Sir Keir Starmer said it was time to “reset the relationship between UK Labour and Scottish Labour”.
Party bosses in London have previously been accused of treating Labour in Scotland like a “branch office”, with former Scottish Labour leader Johann Lamont hitting out when she left the position in 2014.
More recently, senior figures in the UK party have appeared to take a different stance on the issue of independence.
While Scottish Labour has been opposed to a second referendum on the country’s place in the UK, Jeremy Corbyn caused a storm when he said in 2017 it would be “absolutely fine”.
More recently, both Mr Corbyn and his shadow chancellor John McDonnell made clear they would not stand in the way of another ballot on independence – although they said this could not take place in the early years of a Labour Government had they won last month’s election.
Sir Keir, Labour’s shadow Brexit secretary, said while the UK’s constitutional arrangements must change, he does not support independence for Scotland.
He also made clear that the party must change as well.

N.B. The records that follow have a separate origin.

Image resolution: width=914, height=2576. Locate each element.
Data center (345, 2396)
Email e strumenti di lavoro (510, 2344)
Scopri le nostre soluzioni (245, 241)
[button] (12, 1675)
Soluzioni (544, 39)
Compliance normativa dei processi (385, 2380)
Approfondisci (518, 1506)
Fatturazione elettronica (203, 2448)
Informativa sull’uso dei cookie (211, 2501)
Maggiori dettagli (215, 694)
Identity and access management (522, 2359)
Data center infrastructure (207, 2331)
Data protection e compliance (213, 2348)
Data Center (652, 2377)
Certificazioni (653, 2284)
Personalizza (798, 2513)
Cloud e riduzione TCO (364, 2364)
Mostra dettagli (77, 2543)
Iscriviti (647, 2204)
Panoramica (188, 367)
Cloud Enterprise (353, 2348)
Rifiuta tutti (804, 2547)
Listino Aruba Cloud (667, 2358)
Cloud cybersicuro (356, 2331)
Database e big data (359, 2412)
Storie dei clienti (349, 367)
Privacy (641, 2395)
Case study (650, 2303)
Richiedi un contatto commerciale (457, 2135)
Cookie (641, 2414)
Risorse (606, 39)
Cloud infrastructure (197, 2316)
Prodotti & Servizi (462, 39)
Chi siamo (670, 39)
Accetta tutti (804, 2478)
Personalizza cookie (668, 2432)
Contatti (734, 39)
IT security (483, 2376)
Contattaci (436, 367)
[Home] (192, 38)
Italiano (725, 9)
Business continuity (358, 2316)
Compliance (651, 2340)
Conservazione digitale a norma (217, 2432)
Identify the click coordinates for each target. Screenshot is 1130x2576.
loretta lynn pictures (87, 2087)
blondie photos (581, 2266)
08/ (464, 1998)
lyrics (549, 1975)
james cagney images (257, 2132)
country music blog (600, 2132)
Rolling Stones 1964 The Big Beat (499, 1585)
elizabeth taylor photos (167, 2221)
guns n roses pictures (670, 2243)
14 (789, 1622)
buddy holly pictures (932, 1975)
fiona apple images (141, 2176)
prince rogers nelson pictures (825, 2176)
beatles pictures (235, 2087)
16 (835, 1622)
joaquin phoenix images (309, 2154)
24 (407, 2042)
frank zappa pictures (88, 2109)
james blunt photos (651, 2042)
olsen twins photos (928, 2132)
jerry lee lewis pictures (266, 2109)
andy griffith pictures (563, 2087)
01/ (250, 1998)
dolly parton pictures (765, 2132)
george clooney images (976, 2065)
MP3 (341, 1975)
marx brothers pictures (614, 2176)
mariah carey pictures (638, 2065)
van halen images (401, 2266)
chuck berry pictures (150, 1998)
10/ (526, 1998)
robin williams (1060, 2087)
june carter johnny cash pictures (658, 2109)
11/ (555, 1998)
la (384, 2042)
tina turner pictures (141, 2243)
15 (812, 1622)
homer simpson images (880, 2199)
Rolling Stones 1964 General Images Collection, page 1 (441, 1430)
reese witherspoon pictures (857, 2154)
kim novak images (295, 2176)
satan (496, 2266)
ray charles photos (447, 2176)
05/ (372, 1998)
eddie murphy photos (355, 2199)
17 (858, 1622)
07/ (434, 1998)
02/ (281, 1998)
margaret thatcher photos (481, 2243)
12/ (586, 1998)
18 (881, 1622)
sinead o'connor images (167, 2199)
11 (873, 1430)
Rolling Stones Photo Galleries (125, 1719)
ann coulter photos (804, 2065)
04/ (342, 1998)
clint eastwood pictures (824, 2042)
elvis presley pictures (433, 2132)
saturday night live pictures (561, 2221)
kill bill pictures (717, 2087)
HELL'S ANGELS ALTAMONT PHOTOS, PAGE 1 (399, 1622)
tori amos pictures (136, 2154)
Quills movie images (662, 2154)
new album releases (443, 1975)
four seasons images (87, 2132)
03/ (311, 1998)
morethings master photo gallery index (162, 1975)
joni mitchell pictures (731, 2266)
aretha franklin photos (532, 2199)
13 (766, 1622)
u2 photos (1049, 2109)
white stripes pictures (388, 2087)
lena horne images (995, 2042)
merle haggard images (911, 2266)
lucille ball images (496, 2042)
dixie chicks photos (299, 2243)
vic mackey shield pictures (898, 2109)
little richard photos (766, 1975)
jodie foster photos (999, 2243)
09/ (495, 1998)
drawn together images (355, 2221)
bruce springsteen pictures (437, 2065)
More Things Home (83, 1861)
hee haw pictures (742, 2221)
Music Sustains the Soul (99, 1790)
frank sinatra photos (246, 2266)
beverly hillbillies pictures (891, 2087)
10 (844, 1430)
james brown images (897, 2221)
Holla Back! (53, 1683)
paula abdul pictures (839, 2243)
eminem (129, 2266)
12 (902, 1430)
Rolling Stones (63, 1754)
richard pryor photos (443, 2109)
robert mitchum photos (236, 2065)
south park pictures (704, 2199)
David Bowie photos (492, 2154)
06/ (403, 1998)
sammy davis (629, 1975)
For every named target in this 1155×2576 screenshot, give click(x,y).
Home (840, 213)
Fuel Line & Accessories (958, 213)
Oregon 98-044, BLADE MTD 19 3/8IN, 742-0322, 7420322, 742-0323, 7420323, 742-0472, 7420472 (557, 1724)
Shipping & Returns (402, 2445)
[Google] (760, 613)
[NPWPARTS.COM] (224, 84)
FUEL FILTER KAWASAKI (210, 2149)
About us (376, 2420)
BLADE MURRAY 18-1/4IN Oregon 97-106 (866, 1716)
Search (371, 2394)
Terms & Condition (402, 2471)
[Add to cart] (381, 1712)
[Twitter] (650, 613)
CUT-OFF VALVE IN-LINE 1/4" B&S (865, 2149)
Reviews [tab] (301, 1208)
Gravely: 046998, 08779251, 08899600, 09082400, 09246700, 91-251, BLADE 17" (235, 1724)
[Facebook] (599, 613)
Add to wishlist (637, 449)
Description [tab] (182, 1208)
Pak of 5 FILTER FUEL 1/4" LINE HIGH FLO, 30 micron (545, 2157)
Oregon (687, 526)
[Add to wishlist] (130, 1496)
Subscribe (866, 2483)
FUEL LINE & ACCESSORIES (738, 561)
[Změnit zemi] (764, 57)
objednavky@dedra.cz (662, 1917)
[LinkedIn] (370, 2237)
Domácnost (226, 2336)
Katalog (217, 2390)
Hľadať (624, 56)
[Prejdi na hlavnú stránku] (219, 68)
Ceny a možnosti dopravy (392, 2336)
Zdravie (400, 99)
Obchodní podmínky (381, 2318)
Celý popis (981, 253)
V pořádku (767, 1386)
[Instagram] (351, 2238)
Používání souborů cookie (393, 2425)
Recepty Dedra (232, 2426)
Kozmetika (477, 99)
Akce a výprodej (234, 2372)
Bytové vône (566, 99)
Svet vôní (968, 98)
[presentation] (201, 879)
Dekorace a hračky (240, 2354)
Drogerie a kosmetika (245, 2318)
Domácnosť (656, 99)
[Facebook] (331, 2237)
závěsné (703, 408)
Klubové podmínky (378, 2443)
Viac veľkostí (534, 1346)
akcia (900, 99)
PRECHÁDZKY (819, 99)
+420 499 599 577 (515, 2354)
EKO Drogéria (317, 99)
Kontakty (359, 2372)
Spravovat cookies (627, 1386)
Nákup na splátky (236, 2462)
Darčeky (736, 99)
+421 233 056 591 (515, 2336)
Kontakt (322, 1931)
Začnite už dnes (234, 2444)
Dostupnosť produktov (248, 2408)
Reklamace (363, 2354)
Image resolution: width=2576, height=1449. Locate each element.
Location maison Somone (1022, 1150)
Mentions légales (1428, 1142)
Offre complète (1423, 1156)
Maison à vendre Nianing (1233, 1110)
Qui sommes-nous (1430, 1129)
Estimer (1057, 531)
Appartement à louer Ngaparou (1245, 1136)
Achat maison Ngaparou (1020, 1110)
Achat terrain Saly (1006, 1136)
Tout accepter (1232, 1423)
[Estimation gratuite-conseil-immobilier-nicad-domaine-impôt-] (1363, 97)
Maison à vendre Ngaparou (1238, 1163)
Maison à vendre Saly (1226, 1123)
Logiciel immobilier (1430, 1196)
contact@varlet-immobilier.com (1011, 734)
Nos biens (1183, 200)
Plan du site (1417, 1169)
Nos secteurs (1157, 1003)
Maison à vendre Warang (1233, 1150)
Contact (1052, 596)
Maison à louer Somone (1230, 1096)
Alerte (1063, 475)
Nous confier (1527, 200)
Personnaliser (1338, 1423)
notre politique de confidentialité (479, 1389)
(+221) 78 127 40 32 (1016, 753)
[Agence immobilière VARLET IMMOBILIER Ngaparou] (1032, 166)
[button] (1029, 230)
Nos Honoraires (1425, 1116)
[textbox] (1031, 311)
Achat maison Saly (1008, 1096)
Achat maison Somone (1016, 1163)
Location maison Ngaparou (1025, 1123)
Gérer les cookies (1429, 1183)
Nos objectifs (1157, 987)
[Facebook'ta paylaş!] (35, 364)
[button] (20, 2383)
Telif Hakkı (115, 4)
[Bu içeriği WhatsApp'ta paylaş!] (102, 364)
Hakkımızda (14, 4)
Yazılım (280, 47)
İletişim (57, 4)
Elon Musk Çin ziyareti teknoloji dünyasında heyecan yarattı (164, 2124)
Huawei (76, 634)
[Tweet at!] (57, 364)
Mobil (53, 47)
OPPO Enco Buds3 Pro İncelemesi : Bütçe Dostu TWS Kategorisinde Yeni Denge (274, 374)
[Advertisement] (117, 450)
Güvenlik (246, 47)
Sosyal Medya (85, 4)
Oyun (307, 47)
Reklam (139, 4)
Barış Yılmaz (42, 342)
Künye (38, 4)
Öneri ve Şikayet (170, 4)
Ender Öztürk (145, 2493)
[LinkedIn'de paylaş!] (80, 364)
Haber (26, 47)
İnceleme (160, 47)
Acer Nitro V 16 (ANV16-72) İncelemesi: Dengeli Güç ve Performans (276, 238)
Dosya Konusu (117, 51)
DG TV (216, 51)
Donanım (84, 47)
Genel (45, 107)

I don't want Scotland to leave the UK. I profoundly believe in solidarity across bordersSir Keir Starmer
Writing in the Daily Record newspaper, he said: “It’s self-evident Scotland’s relationship with the UK cannot rest on the status quo. There is deadlock when we need change.
“Labour must change, too. We have to reset the relationship between UK Labour and Scottish Labour.
“Our constitutional position will be made, not imposed. It’s not for Scotland alone that change must come.”
He stressed: “I don’t want Scotland to leave the UK. I profoundly believe in solidarity across borders.”
Sir Keir added: “Brexit shows the pain caused by leaving any major economic and political relationship – and Scotland’s economy has a bigger trading relationship with the UK than it does to the EU.”
Looking at the UK’s current constitutional setup, he said: “There are many issues that have to be addressed – how the English regions relate to each other and within themselves; what powers Wales wants in order to shape its future; the relationship between cities, councils and the metro mayors, the question of how we empower smaller towns and support rural communities”.
He called for a federal solution and pledged to push for a UK-wide constitutional convention to be established.
Sir Keir promised under his leadership if Prime Minister Boris Johnson does not agree to this “Labour will kick off its own in opposition and build the case for a new settlement of the UK’s nations and regions”.